Le cliquetis du tourniquet d’entrée annonça mon arrivée. Je réalisai immédiatement que je me retrouvais au seuil d’une des plus grandes aventures que la vie sur cette terre proposait à ceux qui osaient chercher à mettre un peu de piquant à leur sotte existence. À perte de vue, le Red River Ex s’étendait devant moi — une vaste brochette de couleurs et de vacarme, de lumières et d’odeurs, de spectacles et de manèges, le tout entremêlé dans une foultitude écrasante.

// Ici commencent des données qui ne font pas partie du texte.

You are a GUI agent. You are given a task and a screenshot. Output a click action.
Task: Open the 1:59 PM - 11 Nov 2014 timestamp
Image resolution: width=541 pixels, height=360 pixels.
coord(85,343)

Cette mixture excitante m’exhortait et s’apprêtait à m’enlacer. Mon chanceux de frère, déjà à sa troisième année consécutive à visiter cette merveilleuse exposition, m’en avait souvent parlé, alors ma visite inaugurale était des plus planifiées. La journée s’annonçait bien; il n’était que dix heures du matin et déjà, il faisait chaud et ça puait.

L’importance du moment justifiait la fébrilité qui me consomma ainsi que l’anxiété qui m’agrippa. Est-ce que je saurai pleinement apprécier cet apogée de bonheur qui se déployait devant moi? Après tout, à la tombée de ma première décennie sur cette terre, je n’étais qu’un jeune simplet de la ferme, un pauvre innocent, extrêmement susceptible à me faire enfirouâper par toutes les perversions que cette aventure me promettait. Je ne pouvais pas demander mieux.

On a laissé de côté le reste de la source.